Task to complete: Omitting all images, transcribe the entries word for word.

Source records:
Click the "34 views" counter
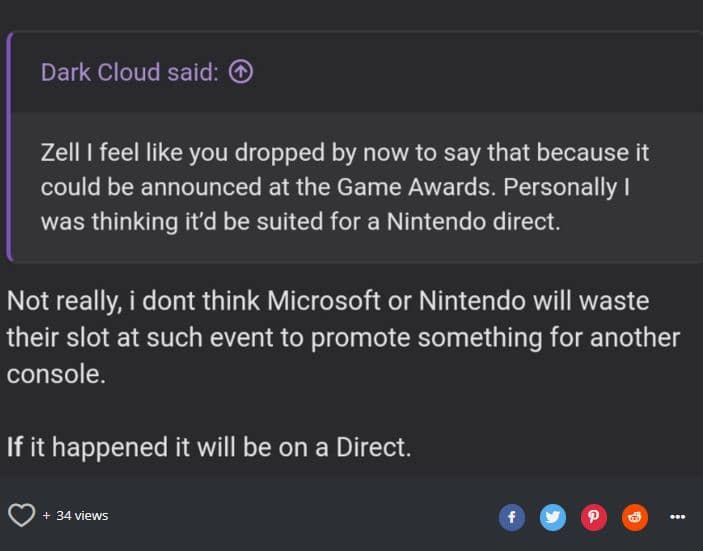 tap(82, 516)
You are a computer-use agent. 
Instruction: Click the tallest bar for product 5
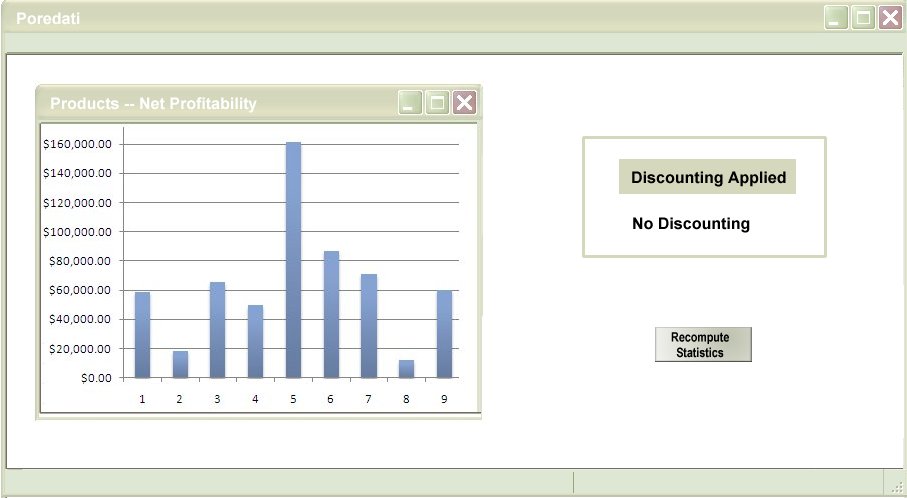tap(293, 260)
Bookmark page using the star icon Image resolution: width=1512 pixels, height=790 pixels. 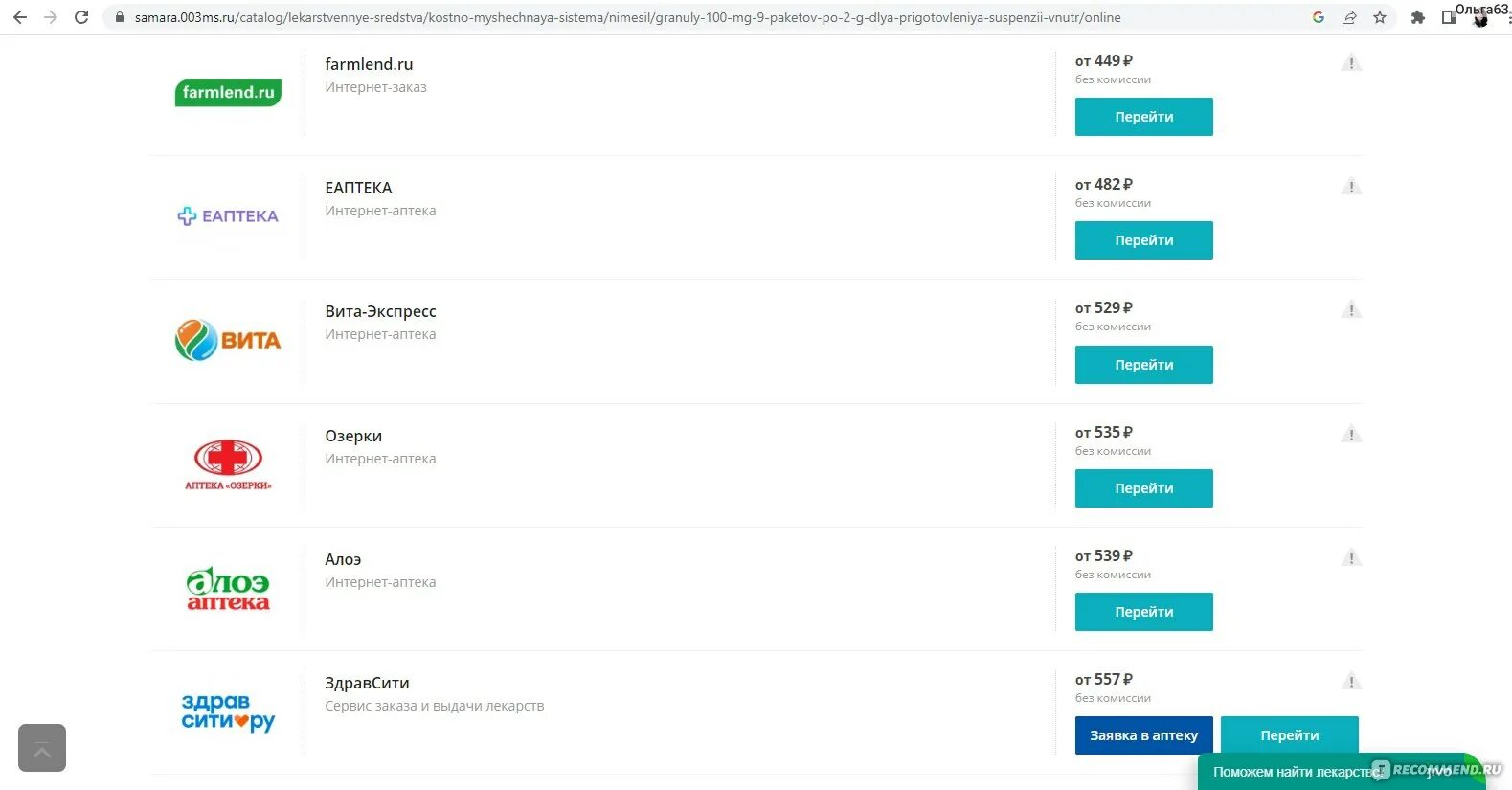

Result for this task:
Click the "34 views" counter
 tap(82, 516)
You are a computer-use agent. 
Instruction: Click the tallest bar for product 5
tap(293, 260)
Bookmark page using the star icon Image resolution: width=1512 pixels, height=790 pixels. 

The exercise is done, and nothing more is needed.